A família na atualidade é estabelecida segundo os preceitos do carinho, amor e do afeto. Os laços afetivos se sobrepõem aos biológicos e são eles que amarram a convivência familiar e a estrutura da sociedade. Dessa maneira, as relações afetivas devem ser estabelecidas de maneira livres e espontâneas.
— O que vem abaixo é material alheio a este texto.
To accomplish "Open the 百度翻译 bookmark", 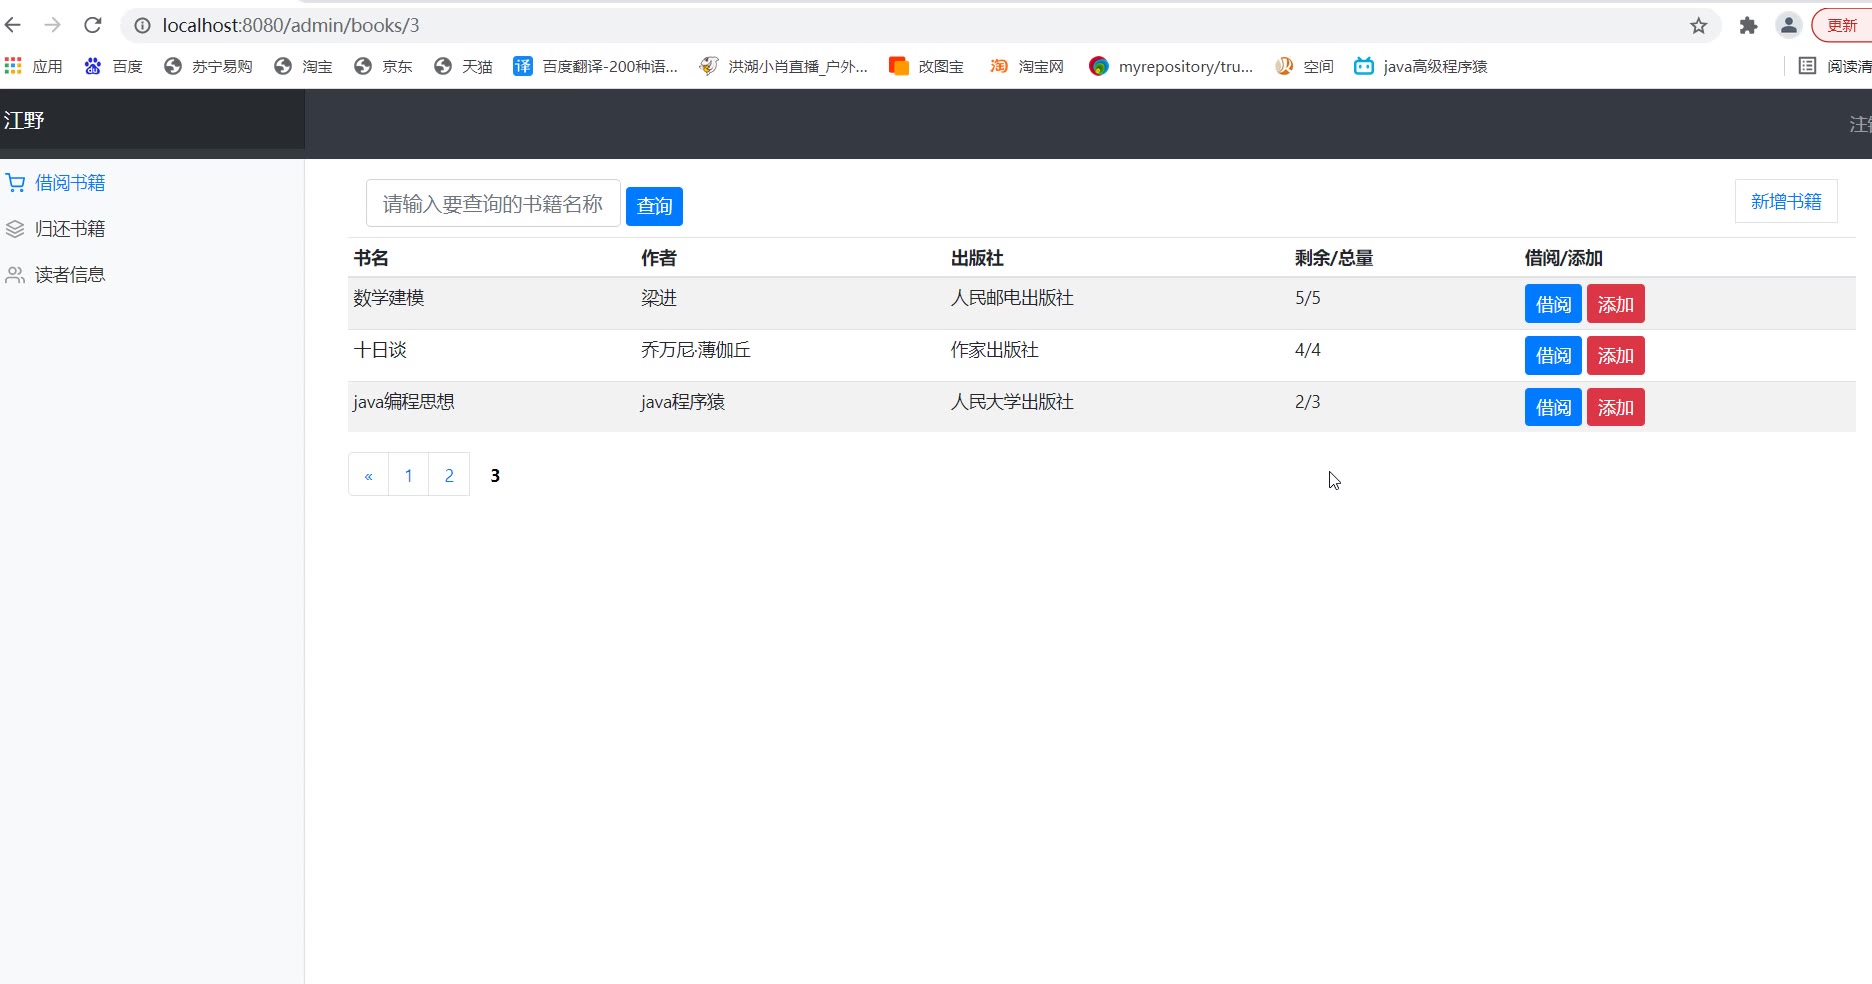I will 595,67.
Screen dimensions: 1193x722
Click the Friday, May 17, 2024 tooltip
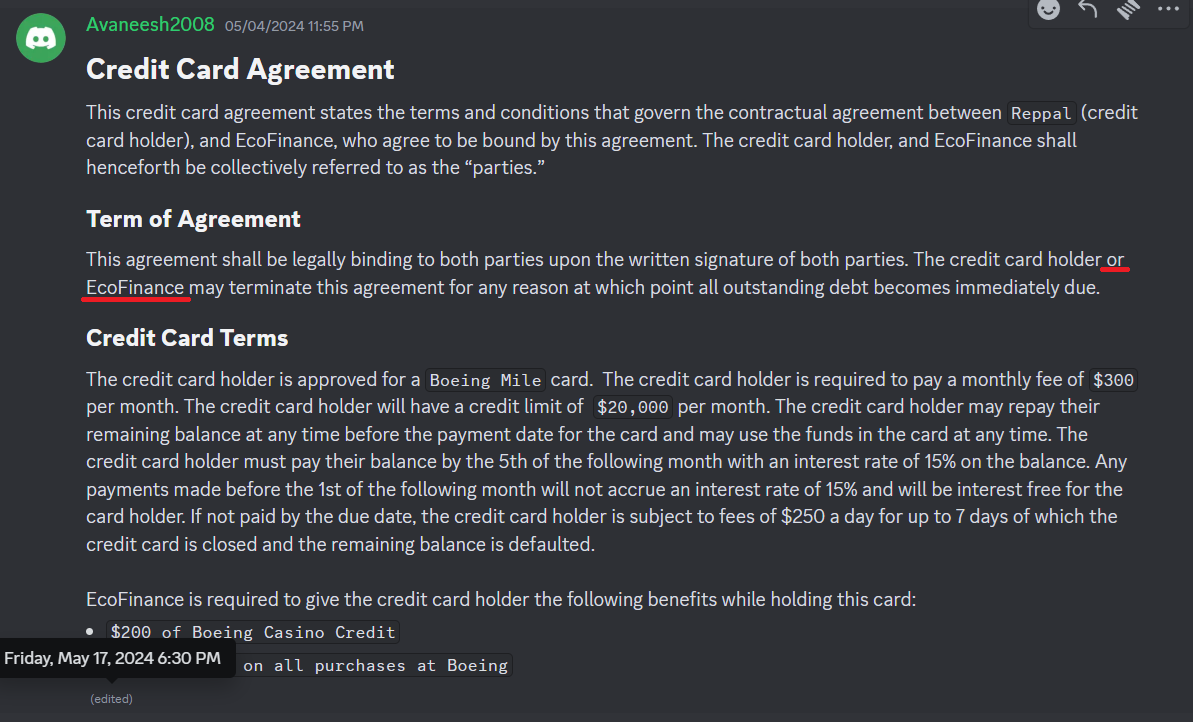(x=113, y=658)
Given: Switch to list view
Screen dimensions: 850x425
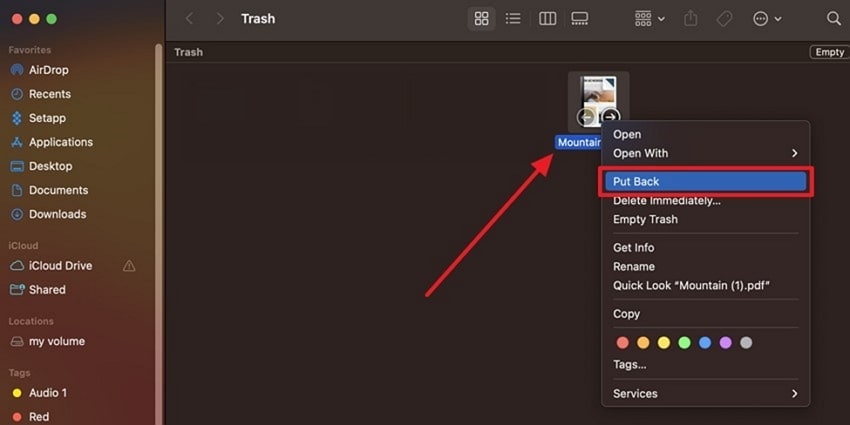Looking at the screenshot, I should coord(513,19).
A ideia de afetividade deve ser construída, ela representa um processo dinâmico e dialético, em que o relacionamento entre pais e filhos é estabelecido com o decorrer da vida.

Nesse sentido a responsabilidade civil não seria apta a sanar os problemas decorrentes do abandono, como dispõe Farias e Rosenvald (2008) a indenização decorrente da negativa de afeto produziria uma verdadeira “patrimonialização” de algo que não possui característica econômica, seria subverter a evolução natural da ciência jurídica, retrocedendo a um período em que o ter valia mais que o ser.

Observa-se também que o medo da possível ação de responsabilidade civil por abandono, levaria os pais que não possuem qualquer tipo de relação afetiva com seus filhos, buscarem uma convivência forçada com receio de futuras sanções do judiciário.   Entretanto, a mera presença física, não é capaz de suprir os danos ocasionados pelo desinteresse demonstrado nesses encontros impostos pelo medo e poderiam ser muito mais danosos para os filhos, que esperam o apoio de seus pais e uma convivência afetiva espontânea.

Além desse aspecto, a busca judicial pelo “afeto”, ocasionará danos ao filho queixoso, visto que é uma situação humilhante, reclamar publicamente, por um amor negado, enquanto o pai ou mãe omisso declara também  publicamente a falta de amor.  

Com o posicionamento favorável a condenação pecuniária pelo abandono aos filhos, o judiciário terá uma quantidade exacerbada de ações indenizatórias com intuito meramente patrimonial, interesses visando apenas à vingança, o que descaracterizaria a relação familiar.

Outro aspecto a ser observado, é que a indenização não seria aplicável ao caso de abandono afetivo, visto a impossibilidade de comprovação do dano moral, como dispõe o desembargador relator José Flávio de Almeida, da 12ª Câmara Cível do Tribunal de Justiça do Estado de Minas Gerais, ao negar recurso n°70050203751 :

O tardio reconhecimento de paternidade, se não estabelecido vínculo e convivência entre pai biológico e filho, depois de muitos anos de vida distanciados no tempo e espaço, ainda que essa situação de fato possa ser cunhada de abandono afetivo, não configura ato ilícito passível de reparação por danos morais. Mesmo que possa ser moralmente reprovável a conduta do apelado.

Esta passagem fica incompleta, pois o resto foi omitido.